L'intolérable du présent, l'urgence de la révolution – minorités et classes

Henri : Ton nouveau livre s’appelle L’intolérable du présent, l’urgence de la révolution – minorités et classes. C’est un livre sur les notions de révolution, de lutte et de classe. En suivant le fil des révolutions du XXe siècle jusqu’aux révoltes les plus récentes, et les théories qui les accompagnent, tu argumentes que nous avons tendance, depuis quelques décennies, à oublier la notion de révolution. D’après toi, un moyen de la faire resurgir, c’est de transformer le discours des minorités, des « différences » sociales ou politiques, en élargissant le concept de classe. Tu parles par exemple de la classe des femmes, de la classe des colonisés, pour désigner la forme politique de ces luttes. Pourquoi ce retour à la notion de classe ? Maurizio : Depuis la crise de 2008, j’essaie de réintroduire dans le débat les concepts de guerre et de révolution. Ils ont été toujours au centre des préoccupations des révolutionnaires, alors que, depuis un certain temps, ils ont été marginalisés. Guerre et révolution sont les deux alternatives que le capitalisme pose encore et toujours, comme on est train de voir en ce moment. La guerre en Ukraine n’est pas celle d’un autocrate contre la démocratie, mais elle exprime les affrontements entre impérialismes qui surgissent à fin du cycle d’accumulation commencé au début des années 70 avec les guerres civiles en Amérique du Sud. Les premiers gouvernements néo–libéraux étaient composés des militaires et des économistes de l’école de Chicago. Nous retrouvons à la fin du cycle économique ce qu’il avait fait démarrer : la guerre entre États et les guerres de classe, de race et de sexe.

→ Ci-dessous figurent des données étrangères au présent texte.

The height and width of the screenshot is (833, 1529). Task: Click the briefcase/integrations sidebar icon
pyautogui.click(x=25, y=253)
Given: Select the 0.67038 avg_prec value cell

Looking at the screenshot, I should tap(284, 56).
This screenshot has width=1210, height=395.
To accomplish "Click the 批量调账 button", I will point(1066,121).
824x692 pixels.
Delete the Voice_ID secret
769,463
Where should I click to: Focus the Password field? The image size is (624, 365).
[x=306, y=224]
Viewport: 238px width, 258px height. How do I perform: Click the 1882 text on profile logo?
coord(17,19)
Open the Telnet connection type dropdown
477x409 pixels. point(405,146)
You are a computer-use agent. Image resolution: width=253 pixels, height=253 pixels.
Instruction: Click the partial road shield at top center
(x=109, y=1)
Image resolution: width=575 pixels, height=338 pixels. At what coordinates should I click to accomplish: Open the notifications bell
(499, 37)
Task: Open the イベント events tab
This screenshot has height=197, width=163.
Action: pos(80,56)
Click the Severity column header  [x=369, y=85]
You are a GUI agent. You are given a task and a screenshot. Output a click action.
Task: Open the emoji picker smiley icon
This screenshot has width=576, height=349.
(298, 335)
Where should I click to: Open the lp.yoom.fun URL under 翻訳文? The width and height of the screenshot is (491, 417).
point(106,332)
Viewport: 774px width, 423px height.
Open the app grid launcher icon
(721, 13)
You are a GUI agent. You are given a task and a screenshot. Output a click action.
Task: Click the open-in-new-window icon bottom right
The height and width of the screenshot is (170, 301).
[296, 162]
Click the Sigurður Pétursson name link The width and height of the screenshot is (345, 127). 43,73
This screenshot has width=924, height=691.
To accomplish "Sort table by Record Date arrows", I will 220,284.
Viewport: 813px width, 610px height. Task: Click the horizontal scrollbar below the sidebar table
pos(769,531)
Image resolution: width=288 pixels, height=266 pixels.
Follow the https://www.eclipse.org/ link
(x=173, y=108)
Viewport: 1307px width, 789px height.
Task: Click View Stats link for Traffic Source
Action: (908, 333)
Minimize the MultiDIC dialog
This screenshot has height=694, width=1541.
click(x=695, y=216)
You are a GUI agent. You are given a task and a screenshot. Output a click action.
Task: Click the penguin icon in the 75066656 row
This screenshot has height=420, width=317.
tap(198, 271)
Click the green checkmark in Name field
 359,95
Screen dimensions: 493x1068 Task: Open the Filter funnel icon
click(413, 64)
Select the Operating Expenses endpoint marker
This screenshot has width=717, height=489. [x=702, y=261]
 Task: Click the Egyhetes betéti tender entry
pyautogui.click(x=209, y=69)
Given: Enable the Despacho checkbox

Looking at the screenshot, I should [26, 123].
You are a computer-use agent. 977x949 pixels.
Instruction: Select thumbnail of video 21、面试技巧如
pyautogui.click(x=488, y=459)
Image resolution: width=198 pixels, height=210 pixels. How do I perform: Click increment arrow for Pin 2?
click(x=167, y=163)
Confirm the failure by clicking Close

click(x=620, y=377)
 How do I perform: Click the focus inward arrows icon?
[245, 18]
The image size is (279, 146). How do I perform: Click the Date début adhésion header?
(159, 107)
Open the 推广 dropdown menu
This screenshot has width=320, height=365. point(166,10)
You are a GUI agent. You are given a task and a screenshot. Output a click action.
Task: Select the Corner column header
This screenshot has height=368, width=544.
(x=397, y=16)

En ce qui concerne la révolution, le plus grand problème qu’elle a rencontré à partir des années soixante, c’est la question de la multiplicité. Multiplicité des rapports de pouvoir, (capital-travail, hommes-femmes, blancs-racisé-e-s), multiplicité aussi des modes de production (capitaliste, patriarcal-hétérosexuel, racial-esclavagiste). Cette multiplicité n’a pas émergé en 68, elle existe depuis la conquête des Amériques qui commence en 1492, mais c’est seulement au XXe siècle que la subjectivisation politique des mouvements des colonisés et des femmes a affirmé son autonomie du mouvement ouvrier.

Cette multiplicité a été au centre des théories critiques des années soixante et soixante-dix (les minorités chez Deleuze et Guattari, ou bien chez Foucault la population et l’individu, ou encore chez Negri la multitude comme…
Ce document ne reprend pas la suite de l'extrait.